When van living becomes a way of life


      In Nomadland, director Chloe Zhao mixes real wanderers  and actors in ways that illuminate the lives of people who’ve permanently hit the road. The stock market may be breaking records, but a variety of people have checked out of the economy, some because they have no options and some by choice.    
     Frances McDormand plays Fern, a Nevada widow who lived in a town that vanished when its only employer -- the gypsum mine -- closed.  Fern's van has become her home. She sometimes finds temporary employment at an Amazon facility or in a restaurant. 
     "I'm not homeless. I'm just houseless," she says. 
    During her travels, Fern meets people who also are committed to the wandering way of life. Some move in caravans; others are loners. Some live off the grid. 
    Bob Wells, a real nomad, explains the ethos by which these travelers live, never going much beyond minimal necessities.
     Fern also meets Dave (actor David Strathairn). Although he’s on the move, Dave looks to Fern for company, at one point inviting her to stay with him at his daughter's home. 
    But Shao is too committed to realism to create characters who will be redeemed by anything resembling romance. Zhao, who previously directed The Rider, is one of those rare filmmakers who places her films at ground level, close to the way real people live and survive.
     Basing Nomadland on a nonfiction work by Jessica Bruder, Zhao takes her camera to Nebraska, South Dakota, Nevada, and California.

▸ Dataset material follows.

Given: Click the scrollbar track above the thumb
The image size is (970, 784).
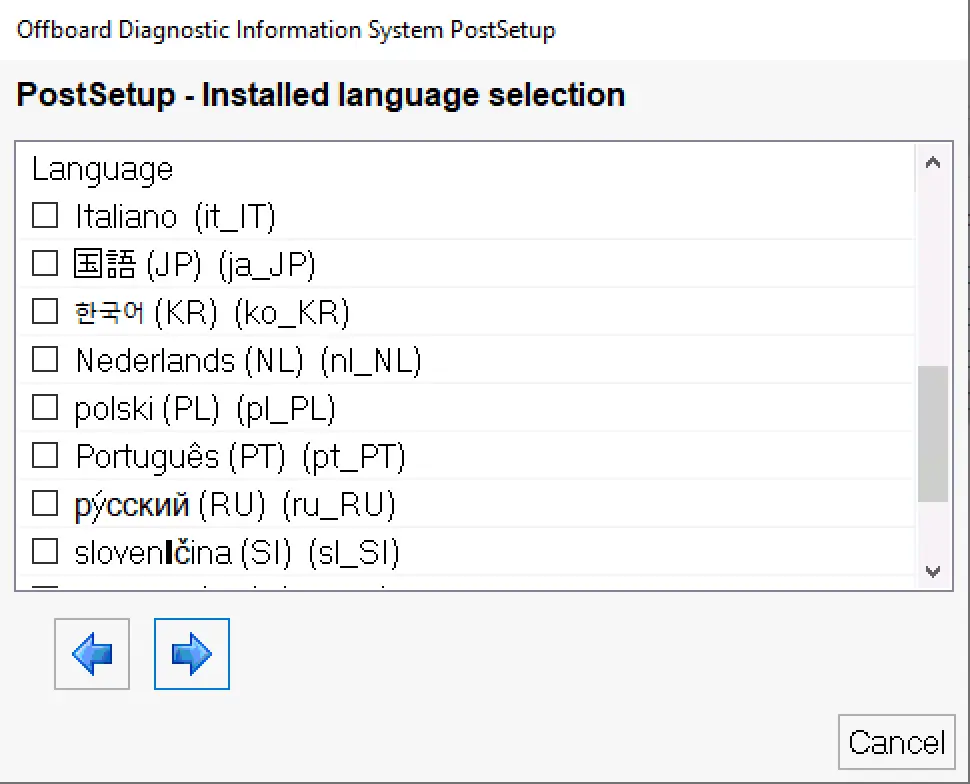Looking at the screenshot, I should pyautogui.click(x=932, y=270).
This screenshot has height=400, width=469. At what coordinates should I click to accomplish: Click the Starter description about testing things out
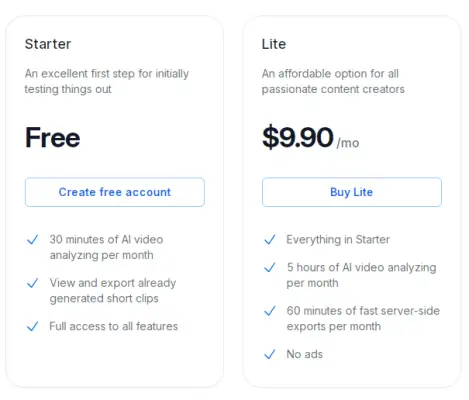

She doesn't shy from showing the difficulties of van living: looking for bathrooms, dealing with cold, finding a place to shower, and locating hassle-free places where a van can be parked. 
    McDormand creates a character of ferocious independence. Fern never asks for sympathy. At one point, Zhao photographs Fern floating naked in a river, a woman who may be alone but who also can be at home in nature.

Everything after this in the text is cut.